É correto se falarmos em atletas de alto rendimento. Isso porque, nesse caso, a mulher tem uma diminuição intensa da gordura corporal e pode ficar inclusive sem menstruar. A pausa no excesso de exercícios já faz com que tudo volte ao normal.

  1. Síndrome dos Ovários Policísticos (Polimicrocísticos) é sinônimo de infertilidade
    Assim como a endometriose, a Síndrome dos Ovários Policísticos é uma doença que pode estar associada à dificuldade para engravidar. Mas nem todo mundo que sofre da doença será infértil.
  2. O uso da pílula contraceptiva por muitos anos pode causar infertilidade.
    Não existe essa relação.
  3. Um aborto espontâneo reduz as chances de a mulher engravidar novamente.
    Assim como já ter filhos não garante a fertilidade para tentativas futuras.
  4. A infertilidade afeta em igual proporção os homens e as mulheres
    Podemos dizer que o índice fica em 50% para cada um.
  5. Usar regularmente a pílula do dia seguinte pode afetar a fertilidade.

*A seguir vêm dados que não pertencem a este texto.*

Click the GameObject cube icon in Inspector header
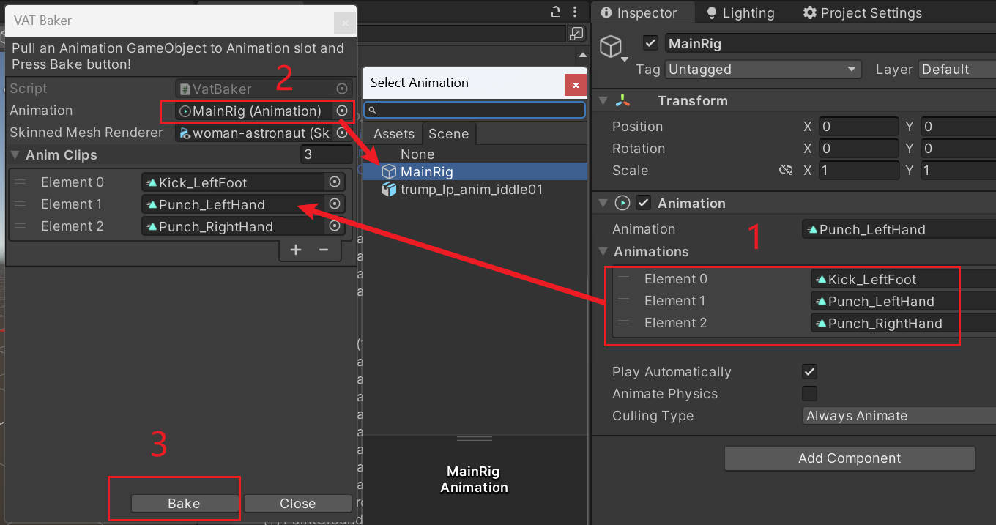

Correto. O uso abusivo do medicamento pode provocar distúrbios hormonais que atrapalharão o ciclo menstrual. Ele é indicado apenas para casos emergenciais.

  1. Um ano de tentativas sem gravidez é indicativo da necessidade de se procurar um especialista.
    Correto se for o caso de mulheres com menos de 35 anos. A partir dessa idade, deve-se procurar um especialista após seis meses de tentativas.
  2. Não quero ter filhos agora, congelar óvulos é uma boa opção?
    Mas não é garantia. O que podemos garantir é a alta qualidade do tratamento, mas não a gravidez, já que há uma série de variáveis envolvidas.
  3. Ter cólica durante a menstruação é normal
    Mulher que sofre de cólicas durante a menstruação, ou que tem ciclos irregulares, deve procurar um médico. Podem ser indicativos para alguma doença, como a endometriose ou ovário policístico.
  4. Pessoas que sofrem de câncer têm diminuídas as suas chances de ter filhos
    Hoje 80% das pessoas se curam do câncer e, depois, ficam impedidas de ter filhos. Então, a orientação é para que, assim que recebido o diagnóstico do câncer, procurem uma clínica para congelar seus óvulos ou espermatozoides. É um procedimento que não interfere no tratamento da doença.
  5. Reprodução assistida é um tratamento caro.
    Existe uma larga margem de valores que vai de custos muito baixos a outros mais altos.
  6. Em técnicas de reprodução assistida, posso escolher o sexo do bebê
    Não pode escolher sexo, nem cor dos olhos ou cabelos. São normativas do Conselho Federal de Medicina.